FTC Expresses Concern with MLM Component

The FTC announced a settlement with Fortune Hi-Tech Marketing, its related companies and its principals regarding a multi-level marketing (“MLM”) program that the FTC contended was a pyramid scheme. In particular, the FTC challenged its practices of making false earnings claims and targeting Hispanic and immigrant communities, in addition to the fact that fees were earned on recruiting, not on the sale of product or services. Moreover, the FTC claimed that 98% of participants lost more money than they made.

The settlement includes a ban on operating MLM programs. While this is likely due to the alleged missteps by defendants, the settlement goes beyond MLM programs to bar defendants from engaging in a “Prohibited Marketing Program.”

Specifically, a prohibited marketing program is defined as “any marketing program or plan in which any participant pays money or valuable consideration in return for which the participant receives the right to receive rewards in return for recruiting other participants into the program or plan, which are unrelated to the sales of products or services to ultimate users.” For the purposes of this definition, “sale of products or services to ultimate users” does not include sales to other participants or recruits or to the participants' own accounts.

The definition of “Prohibited Marketing Practices” is perhaps the most interesting take-away from the settlement. The FTC has previously raised concerns with the common direct sales program practice of paying commissions on sales to persons within the network, wanting participants to only receive commissions on true third-party sales. Indeed, this restriction is the same one contained in the “Prohibited Marketing Scheme” provision contained in the federal district court order in Burn Lounge, which also prohibits earnings from sales to participants or other recruits.
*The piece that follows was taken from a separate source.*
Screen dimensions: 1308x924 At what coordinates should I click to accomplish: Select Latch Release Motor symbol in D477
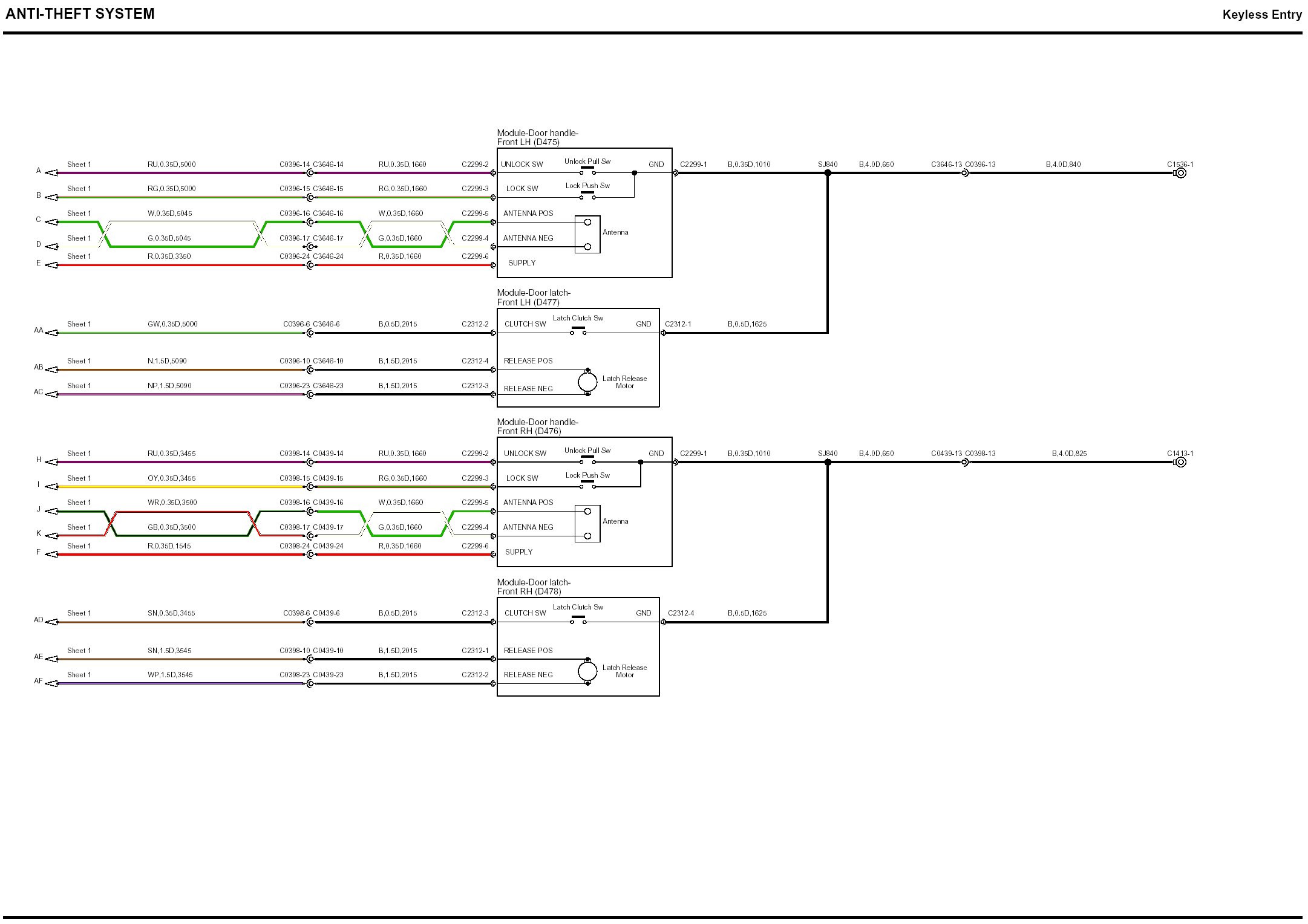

While neither the Fortune Hi-Tech settlement nor the Burn Lounge order are binding on persons other than the defendants, the fact that the FTC uses the term “prohibited marketing practices” or “prohibited marketing scheme” to prohibit the paying of commissions to persons within the network clearly indicates its concern with this aspect of direct sales programs. As such, direct sales operators should closely evaluate this aspect of their program, in addition to the other more controversial aspects, such as earnings claims and targeting minority community members.